I furrowed my eyebrows at her, confused.

“What lady?”

“The one with the cards. You said she was dumb. But she said I’d be sad.”

There are moments that pass so quietly that you do not realize they have changed everything until much, much later. Her voice was small, her tone curious, even a little bored but to me it landed with the weight of prophecy.

I stood up. Walked to the vanity. Picked up the knife.

Aurora did not move. She watched me with the unbothered patience of someone used to waiting for answers, and confident they would come.

“Are we playing pretend?” she asked.

“No.”

I knelt in front of her. My coat was still wet. I did not take it off.

“Give me your hand.”

“Am I in trouble?” Her lip now wobbled. Aurora did not hesitate, though in putting her hand out. My order was obeyed despite her scared eyes. All eight of them had always done the same and I intended to keep it that way until I could fix their lives for them.

“No. I’m fixing it.”

“Fixing what?”

I did not answer.
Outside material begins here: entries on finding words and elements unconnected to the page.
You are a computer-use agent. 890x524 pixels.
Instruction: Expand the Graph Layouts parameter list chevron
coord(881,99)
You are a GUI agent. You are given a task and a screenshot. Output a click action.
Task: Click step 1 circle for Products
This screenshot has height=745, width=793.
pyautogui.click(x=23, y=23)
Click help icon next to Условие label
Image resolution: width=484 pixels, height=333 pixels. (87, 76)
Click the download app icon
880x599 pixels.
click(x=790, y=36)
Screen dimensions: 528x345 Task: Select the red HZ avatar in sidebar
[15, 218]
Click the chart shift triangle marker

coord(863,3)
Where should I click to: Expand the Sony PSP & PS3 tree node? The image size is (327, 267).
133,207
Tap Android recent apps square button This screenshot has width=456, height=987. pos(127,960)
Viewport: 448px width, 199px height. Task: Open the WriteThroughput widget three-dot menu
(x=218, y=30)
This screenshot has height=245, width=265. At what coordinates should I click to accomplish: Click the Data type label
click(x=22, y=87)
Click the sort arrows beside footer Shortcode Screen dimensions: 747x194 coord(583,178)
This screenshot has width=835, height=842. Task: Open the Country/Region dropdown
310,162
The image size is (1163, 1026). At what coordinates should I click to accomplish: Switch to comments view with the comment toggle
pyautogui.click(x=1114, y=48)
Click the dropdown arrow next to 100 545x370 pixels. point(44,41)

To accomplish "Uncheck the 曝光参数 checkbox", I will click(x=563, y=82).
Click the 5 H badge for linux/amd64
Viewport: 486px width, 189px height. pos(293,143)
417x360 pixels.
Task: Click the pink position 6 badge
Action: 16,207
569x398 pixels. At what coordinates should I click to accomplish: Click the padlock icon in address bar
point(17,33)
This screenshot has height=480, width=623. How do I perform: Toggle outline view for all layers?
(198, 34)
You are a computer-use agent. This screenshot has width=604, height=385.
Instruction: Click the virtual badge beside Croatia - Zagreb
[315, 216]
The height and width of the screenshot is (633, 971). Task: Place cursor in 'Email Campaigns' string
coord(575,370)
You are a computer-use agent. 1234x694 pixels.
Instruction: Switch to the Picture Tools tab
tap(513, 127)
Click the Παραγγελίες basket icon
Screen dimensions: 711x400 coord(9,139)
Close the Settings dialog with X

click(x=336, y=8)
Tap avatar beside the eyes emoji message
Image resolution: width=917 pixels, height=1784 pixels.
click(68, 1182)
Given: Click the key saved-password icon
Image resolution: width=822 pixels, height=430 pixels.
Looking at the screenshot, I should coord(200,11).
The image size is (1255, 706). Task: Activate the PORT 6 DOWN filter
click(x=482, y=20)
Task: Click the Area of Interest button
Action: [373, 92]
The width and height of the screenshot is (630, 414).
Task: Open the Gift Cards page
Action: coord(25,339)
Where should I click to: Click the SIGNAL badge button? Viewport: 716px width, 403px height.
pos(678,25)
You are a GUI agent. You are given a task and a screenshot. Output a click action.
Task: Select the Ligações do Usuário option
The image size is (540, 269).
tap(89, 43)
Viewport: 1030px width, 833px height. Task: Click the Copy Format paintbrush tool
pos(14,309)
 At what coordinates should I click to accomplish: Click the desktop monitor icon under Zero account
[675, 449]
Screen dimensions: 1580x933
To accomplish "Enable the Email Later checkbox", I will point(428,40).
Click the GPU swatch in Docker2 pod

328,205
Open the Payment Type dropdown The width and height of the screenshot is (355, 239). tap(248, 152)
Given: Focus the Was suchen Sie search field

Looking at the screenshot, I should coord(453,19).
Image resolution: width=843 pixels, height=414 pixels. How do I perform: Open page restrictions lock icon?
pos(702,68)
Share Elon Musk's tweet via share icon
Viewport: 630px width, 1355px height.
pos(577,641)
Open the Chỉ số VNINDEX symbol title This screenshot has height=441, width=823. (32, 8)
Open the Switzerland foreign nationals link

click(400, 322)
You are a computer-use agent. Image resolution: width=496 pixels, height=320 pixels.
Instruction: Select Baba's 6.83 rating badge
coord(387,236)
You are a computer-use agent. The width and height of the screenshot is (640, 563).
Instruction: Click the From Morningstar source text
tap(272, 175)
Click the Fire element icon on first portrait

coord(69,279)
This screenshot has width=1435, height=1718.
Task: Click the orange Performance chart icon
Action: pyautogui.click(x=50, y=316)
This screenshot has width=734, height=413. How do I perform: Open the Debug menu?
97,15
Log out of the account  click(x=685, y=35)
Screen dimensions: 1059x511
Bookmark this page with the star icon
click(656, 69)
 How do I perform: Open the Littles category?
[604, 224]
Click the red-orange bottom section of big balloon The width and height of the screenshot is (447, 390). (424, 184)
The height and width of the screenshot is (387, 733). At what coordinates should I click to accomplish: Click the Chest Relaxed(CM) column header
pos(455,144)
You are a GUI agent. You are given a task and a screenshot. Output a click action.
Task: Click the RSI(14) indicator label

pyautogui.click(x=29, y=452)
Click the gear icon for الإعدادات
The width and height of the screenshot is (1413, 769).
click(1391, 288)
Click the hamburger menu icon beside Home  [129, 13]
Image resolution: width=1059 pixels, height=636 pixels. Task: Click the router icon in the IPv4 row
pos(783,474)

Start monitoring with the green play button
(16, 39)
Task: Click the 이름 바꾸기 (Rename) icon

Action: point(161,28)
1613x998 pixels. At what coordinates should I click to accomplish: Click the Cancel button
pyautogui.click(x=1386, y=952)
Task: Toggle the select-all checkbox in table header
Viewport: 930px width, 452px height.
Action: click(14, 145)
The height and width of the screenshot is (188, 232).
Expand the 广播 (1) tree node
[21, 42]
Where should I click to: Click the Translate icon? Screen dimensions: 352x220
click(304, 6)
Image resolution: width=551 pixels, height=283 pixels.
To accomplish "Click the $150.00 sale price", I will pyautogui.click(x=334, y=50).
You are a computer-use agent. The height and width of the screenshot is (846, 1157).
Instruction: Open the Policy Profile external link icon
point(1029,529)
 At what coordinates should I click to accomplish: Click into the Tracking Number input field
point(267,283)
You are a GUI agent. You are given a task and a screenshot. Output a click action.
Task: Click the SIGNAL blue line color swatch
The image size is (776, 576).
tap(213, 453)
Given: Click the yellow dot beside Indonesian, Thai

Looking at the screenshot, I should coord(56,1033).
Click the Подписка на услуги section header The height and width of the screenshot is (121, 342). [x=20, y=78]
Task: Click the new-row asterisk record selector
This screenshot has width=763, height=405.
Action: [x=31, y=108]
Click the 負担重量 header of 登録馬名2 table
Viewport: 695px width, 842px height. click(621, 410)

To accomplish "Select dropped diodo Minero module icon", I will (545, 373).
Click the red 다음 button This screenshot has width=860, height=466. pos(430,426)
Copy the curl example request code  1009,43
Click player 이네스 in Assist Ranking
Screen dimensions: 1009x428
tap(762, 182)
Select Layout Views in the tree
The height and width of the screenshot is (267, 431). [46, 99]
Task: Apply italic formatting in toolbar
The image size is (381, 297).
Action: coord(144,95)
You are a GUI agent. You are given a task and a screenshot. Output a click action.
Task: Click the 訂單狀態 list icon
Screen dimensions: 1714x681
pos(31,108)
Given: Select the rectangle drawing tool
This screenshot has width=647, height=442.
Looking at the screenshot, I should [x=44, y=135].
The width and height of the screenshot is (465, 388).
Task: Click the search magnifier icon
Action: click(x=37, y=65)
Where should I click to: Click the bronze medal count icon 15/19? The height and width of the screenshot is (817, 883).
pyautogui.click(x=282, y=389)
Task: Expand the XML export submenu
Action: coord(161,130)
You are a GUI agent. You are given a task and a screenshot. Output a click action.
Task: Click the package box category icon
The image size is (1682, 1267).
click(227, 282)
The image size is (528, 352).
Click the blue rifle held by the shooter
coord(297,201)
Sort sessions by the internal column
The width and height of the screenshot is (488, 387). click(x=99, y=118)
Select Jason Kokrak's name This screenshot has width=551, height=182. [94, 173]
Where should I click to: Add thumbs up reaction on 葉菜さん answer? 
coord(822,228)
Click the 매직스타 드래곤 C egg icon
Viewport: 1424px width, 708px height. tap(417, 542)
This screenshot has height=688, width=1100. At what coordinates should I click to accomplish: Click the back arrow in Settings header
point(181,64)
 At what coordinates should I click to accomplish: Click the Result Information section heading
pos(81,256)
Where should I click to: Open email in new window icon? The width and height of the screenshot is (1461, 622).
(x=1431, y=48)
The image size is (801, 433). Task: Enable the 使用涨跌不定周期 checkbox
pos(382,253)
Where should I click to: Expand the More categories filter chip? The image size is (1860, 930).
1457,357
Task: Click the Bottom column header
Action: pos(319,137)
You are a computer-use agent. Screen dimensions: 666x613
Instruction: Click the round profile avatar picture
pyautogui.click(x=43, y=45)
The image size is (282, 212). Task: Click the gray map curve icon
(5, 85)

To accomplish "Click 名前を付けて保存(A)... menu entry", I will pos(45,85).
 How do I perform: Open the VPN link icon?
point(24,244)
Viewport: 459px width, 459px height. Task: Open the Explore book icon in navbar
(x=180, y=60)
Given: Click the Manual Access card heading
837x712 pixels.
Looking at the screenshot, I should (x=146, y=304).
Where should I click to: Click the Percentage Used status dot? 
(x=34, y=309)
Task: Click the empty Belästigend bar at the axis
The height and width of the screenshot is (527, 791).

I took her hand, turned it palm-up, and with one practiced motion drew the blade across the skin. She flinched and a sob left her lips. I pressed our bleeding hands together. The warmth of her skin against mine felt like absolution, though I suspect that, even then, it was already penance.

“You’re brave,” I told her, picking her little body up in my aching arms. Her face buried in the crook of my neck. Her little body shook with sobs. “It’s done. I changed it. You won’t be sad. I won’t allow it.”

It was an irrational and impulsive decision. I do not often think of it but that night, our last night together, there was blood on her nightshirt. On my neck. It didn’t matter. Nothing did except this: she would not suffer what I had suffered. She would not be me.

And then I sat in the dark and waited for morning, knowing — as I still know now that the promise I had made was not to her, but to the future, and that one day, it would come back to collect some irony as well.